Source records
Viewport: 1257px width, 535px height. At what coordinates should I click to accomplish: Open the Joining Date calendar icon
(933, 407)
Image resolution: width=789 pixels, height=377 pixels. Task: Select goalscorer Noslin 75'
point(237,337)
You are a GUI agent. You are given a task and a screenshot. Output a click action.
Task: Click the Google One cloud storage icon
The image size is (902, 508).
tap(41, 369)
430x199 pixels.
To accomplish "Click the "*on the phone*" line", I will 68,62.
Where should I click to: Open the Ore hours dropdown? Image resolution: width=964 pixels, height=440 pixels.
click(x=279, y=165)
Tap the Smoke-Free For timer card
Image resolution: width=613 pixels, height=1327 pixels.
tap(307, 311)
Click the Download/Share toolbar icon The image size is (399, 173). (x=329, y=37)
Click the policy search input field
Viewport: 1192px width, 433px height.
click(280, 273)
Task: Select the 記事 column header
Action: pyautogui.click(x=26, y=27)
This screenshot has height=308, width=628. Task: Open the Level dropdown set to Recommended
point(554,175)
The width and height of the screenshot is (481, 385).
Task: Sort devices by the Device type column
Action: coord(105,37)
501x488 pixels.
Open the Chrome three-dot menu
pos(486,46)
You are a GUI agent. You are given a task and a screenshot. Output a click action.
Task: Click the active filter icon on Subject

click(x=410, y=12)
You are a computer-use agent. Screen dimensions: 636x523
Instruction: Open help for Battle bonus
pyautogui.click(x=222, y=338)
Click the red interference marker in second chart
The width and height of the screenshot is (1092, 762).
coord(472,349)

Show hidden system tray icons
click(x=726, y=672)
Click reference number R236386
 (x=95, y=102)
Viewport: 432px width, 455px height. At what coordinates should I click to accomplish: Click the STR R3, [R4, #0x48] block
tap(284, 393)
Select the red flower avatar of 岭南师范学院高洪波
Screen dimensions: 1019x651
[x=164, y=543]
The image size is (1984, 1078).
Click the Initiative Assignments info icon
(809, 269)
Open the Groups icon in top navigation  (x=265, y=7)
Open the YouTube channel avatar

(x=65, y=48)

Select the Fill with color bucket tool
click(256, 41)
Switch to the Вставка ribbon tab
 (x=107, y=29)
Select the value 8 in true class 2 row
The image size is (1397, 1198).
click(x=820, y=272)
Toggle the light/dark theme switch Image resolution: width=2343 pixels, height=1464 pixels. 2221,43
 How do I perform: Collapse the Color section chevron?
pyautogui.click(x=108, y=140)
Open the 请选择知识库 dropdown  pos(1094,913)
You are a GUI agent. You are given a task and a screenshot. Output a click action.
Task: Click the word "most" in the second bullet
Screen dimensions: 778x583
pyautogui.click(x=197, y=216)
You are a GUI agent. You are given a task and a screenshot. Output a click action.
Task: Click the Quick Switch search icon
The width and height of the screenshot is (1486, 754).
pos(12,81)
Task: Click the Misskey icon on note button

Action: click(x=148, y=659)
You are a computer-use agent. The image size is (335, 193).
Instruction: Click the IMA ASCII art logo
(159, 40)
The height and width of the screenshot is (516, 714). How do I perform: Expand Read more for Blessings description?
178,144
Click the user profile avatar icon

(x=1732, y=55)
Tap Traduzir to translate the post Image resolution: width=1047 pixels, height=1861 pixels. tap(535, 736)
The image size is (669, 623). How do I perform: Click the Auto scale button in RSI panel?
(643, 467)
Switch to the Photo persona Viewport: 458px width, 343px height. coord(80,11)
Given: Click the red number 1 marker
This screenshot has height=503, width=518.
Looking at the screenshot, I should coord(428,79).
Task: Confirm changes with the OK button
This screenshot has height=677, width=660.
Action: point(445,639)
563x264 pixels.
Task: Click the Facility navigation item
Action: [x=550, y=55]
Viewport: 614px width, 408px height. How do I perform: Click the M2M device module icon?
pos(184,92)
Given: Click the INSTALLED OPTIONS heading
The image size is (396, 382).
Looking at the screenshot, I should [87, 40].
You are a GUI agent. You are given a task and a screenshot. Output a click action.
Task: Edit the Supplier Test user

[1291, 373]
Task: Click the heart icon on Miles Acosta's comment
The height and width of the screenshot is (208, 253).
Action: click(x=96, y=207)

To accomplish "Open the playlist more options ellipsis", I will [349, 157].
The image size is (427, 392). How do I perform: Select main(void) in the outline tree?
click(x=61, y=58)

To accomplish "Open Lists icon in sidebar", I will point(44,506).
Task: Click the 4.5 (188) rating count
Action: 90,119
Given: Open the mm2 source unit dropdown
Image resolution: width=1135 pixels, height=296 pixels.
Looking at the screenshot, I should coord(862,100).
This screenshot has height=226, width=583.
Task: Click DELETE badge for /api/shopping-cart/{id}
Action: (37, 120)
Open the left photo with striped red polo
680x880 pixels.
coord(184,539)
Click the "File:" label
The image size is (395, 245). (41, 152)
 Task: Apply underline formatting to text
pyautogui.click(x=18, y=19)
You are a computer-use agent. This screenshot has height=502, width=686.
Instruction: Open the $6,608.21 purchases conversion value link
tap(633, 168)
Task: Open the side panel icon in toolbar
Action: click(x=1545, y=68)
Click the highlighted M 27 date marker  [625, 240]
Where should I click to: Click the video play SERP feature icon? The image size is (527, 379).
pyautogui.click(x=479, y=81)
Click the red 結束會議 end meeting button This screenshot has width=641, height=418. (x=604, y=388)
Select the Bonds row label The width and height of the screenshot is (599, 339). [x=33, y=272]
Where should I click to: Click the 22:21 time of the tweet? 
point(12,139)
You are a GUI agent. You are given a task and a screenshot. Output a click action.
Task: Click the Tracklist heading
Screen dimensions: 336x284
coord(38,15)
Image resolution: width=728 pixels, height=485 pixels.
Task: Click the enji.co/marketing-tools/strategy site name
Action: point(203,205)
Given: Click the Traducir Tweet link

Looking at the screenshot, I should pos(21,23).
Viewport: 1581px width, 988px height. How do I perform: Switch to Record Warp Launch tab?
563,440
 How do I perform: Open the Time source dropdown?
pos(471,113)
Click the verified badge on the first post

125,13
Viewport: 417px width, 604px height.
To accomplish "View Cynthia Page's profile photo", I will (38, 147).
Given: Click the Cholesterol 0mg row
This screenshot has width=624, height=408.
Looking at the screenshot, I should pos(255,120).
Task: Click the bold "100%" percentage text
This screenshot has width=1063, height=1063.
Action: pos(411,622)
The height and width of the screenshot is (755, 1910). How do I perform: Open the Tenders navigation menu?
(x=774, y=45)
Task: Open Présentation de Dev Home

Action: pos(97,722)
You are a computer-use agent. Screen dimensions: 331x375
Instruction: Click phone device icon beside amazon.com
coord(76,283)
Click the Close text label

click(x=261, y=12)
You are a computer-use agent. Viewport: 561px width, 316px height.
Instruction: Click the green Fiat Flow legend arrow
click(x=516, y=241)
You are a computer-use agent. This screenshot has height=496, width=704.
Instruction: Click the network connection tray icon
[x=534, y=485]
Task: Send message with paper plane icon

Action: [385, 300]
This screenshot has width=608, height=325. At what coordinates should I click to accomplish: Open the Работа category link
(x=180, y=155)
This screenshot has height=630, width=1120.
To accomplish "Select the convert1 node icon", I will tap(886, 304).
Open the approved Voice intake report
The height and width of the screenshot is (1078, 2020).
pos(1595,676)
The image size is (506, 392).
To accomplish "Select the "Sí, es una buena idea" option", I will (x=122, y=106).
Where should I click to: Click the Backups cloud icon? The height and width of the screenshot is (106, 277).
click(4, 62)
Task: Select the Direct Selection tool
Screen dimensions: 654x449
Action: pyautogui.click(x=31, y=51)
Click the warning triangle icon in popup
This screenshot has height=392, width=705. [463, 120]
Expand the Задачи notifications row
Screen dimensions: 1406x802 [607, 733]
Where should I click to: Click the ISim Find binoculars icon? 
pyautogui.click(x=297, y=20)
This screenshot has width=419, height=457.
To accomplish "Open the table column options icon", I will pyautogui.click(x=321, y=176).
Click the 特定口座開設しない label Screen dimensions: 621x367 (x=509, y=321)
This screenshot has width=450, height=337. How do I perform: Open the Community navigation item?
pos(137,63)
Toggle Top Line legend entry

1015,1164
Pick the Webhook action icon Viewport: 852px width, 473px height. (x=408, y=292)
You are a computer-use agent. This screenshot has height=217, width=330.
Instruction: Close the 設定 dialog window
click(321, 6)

## To do:
Put the lines of the records above into a numbered list, leaving out blank lines. Begin at the line that contains "will [349, 157]." and stop after the line that contains "Action: (37, 120)".

## Output below:
1. To accomplish "Open the playlist more options ellipsis", I will [349, 157].
2. The image size is (427, 392). How do I perform: Select main(void) in the outline tree?
3. click(x=61, y=58)
4. To accomplish "Open Lists icon in sidebar", I will point(44,506).
5. Task: Click the 4.5 (188) rating count
6. Action: 90,119
7. Given: Open the mm2 source unit dropdown
8. Image resolution: width=1135 pixels, height=296 pixels.
9. Looking at the screenshot, I should coord(862,100).
10. This screenshot has height=226, width=583.
11. Task: Click DELETE badge for /api/shopping-cart/{id}
12. Action: (37, 120)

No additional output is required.